A federal judge sentenced two men Friday to lengthy prison stays for cooking methamphetamine after a metal tank of anhydrous ammonia exploded in a Walmart parking lot last year.
U.S. District Judge William J. Haynes sentenced Cory Ingram, 31, of Camden, Tenn., to 150 months in prison followed by five years of supervised release and Anthony Coker, 34, of Hermitage, Tenn., to 87 months in prison and four years of supervised release for conspiring to make meth with the intent to distribute 50 or more grams of the drug, according to the U.S. Attorney’s office in Nashville.
Coker received an additional 87 months, followed by 3 years supervised release, for being a felon in possession of a firearm. He'll serve that sentence concurrently with his other sentence.
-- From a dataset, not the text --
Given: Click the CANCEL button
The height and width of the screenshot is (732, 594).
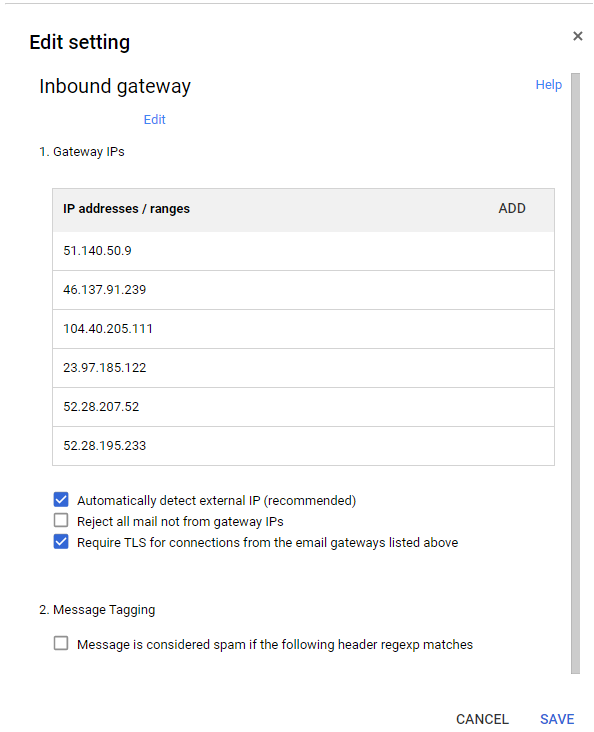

Both defendants were also ordered to pay restitution of $1,636.00 each for the cost incurred by the DEA for the cleanup. They pleaded guilty to the charges in April 2011.
Police arrested Ingram and Coker after a metal tank, containing anhydrous ammonia, exploded in the back of Ingram’s pickup truck on March 9, 2010, in the parking lot of the Walmart at the corner of Murfreesboro Road and Hamilton Church Pike. Walmart security video showed both men getting out of the truck before the explosion. According to law enforcement authorities, the two men were buying additional supplies to cook meth when the explosion occurred.
Accordin to the U.S. Attorney’s office, the investigation also turned up several other items used to make meth inside the truck.
Ingram admitted to manufacturing methamphetamine and claimed the items found in his truck, while Coker claimed to own a bag containing a loaded 9mm handgun, pseudoephedrine pills, digital scales and other items used to meth ingredients.
The Drug Enforcement Administration, Metro police and the Nashville Fire Department investigated the incident. Assistant U.S. Attorney Lynne T. Ingram represented the government in the case.